Recorded data:
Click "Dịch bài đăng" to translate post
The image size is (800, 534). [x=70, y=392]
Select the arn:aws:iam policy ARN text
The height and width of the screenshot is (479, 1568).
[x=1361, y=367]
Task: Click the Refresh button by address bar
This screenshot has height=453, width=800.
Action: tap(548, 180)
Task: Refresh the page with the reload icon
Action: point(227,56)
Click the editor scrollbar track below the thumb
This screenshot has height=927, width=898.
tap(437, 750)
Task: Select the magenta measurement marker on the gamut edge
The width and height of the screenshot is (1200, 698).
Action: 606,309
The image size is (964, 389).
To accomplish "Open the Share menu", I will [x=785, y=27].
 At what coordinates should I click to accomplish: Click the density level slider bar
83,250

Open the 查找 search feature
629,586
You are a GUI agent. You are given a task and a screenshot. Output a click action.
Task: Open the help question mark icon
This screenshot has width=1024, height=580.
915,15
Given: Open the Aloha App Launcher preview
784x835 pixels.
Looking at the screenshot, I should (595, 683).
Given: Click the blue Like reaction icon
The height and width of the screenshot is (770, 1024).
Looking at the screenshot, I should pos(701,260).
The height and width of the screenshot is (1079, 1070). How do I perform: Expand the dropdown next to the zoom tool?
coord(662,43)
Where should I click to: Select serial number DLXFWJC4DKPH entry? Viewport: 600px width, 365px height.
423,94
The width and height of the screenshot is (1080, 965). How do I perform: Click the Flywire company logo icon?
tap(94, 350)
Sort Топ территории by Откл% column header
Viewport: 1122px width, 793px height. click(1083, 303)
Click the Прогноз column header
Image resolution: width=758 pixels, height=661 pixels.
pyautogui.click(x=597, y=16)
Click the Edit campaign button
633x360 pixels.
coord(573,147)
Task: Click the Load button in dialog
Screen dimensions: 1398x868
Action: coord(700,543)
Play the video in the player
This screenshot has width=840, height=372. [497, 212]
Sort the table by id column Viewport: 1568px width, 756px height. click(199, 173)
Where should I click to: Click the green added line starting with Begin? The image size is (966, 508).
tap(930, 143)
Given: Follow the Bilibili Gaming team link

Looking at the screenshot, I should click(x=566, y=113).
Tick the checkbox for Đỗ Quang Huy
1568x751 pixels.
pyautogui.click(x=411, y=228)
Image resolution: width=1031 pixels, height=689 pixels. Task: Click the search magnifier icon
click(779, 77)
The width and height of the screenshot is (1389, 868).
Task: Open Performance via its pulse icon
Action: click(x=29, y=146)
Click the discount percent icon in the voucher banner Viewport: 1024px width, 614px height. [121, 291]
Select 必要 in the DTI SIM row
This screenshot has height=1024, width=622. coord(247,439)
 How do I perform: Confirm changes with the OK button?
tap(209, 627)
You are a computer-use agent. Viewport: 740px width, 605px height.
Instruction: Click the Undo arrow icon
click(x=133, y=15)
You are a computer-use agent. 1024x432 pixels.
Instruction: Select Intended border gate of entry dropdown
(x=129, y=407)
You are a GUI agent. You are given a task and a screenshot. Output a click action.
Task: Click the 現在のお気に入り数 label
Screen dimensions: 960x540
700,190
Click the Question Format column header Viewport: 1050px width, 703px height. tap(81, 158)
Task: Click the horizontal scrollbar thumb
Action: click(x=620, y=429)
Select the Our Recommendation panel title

What you need to do: Go over the data above and copy every line that has the word "computer" in it.

Result of the exercise:
You are a computer-use agent. Viewport: 740px width, 605px height.
You are a computer-use agent. 1024x432 pixels.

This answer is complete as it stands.